I have 6 devices: 4TB, 3TB, 2TB, 2TB, 1.5TB, 1TB (/dev/sda to /dev/sdf).
First question:
With RAID-1 I'd have:
My total size would be in that case (4 + 3 + 2 + 2 + 1.5 + 1) = 13.5/2 = 6.75TB
Will $ mkfs.btrfs --data raid1 --metadata raid1 /dev/sda /dev/sdb /dev/sdc /dev/sdd /dev/sde /dev/sdf provide me with approximately 6.75TB? If yes, how many disks (and which?) can I afford losing?
Second question:
With the RAID-1 I can afford, for example, losing three disks:
without losing data.
How can I have the same freedom in losing the same disks with btrfs?
Thanks!
Btrfs distributes the data (and its RAID 1 copies) block-wise, thus deals very well with hard disks of different size. You will receive the sum of all hard disks, divided by two – and do not need to think on how to put them together in similar sized pairs.
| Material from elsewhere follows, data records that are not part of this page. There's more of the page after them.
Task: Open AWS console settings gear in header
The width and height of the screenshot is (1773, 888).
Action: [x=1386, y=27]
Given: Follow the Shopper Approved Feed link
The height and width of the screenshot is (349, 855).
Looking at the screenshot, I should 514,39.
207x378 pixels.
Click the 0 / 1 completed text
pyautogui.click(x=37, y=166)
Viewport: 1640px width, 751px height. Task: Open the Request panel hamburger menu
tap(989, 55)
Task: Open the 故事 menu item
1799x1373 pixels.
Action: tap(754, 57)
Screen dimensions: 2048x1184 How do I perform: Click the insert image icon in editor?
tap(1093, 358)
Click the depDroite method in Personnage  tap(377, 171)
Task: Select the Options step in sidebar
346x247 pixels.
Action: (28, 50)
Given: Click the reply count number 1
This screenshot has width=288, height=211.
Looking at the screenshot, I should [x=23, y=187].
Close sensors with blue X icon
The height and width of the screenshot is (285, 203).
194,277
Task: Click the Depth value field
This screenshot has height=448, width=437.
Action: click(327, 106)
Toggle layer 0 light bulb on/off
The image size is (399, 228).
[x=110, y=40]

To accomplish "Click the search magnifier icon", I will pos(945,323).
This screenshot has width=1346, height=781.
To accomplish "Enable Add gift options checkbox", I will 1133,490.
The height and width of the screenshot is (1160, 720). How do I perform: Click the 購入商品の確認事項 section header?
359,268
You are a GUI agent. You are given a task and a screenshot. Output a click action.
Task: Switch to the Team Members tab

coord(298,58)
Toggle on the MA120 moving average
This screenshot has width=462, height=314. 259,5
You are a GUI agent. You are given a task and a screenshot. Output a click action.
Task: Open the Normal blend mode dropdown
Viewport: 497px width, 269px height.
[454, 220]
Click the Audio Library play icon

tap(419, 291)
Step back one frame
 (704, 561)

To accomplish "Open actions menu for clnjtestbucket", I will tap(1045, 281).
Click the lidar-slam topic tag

If more than one disk fails, you're always in danger of losing data: RAID 1 cannot deal with losing two disks at the same time. In your example given above, if the wrong two disks die, you always lose data.
Btrfs can increase the chances of losing data if more than one disk fails, as it will distribute the blocks somewhat randomly, chances are higher that some blocks are only stored on the failed two devices. On the other hand, if you lose data, you probably lose less for the same reason. In average, it sums up to the same chance of losing n bits, but if you're interested in the chance of losing only a single bit you're worse of with btrfs.
And then again, you should also consider its advantage of using checksums which help against corrupted data on disk.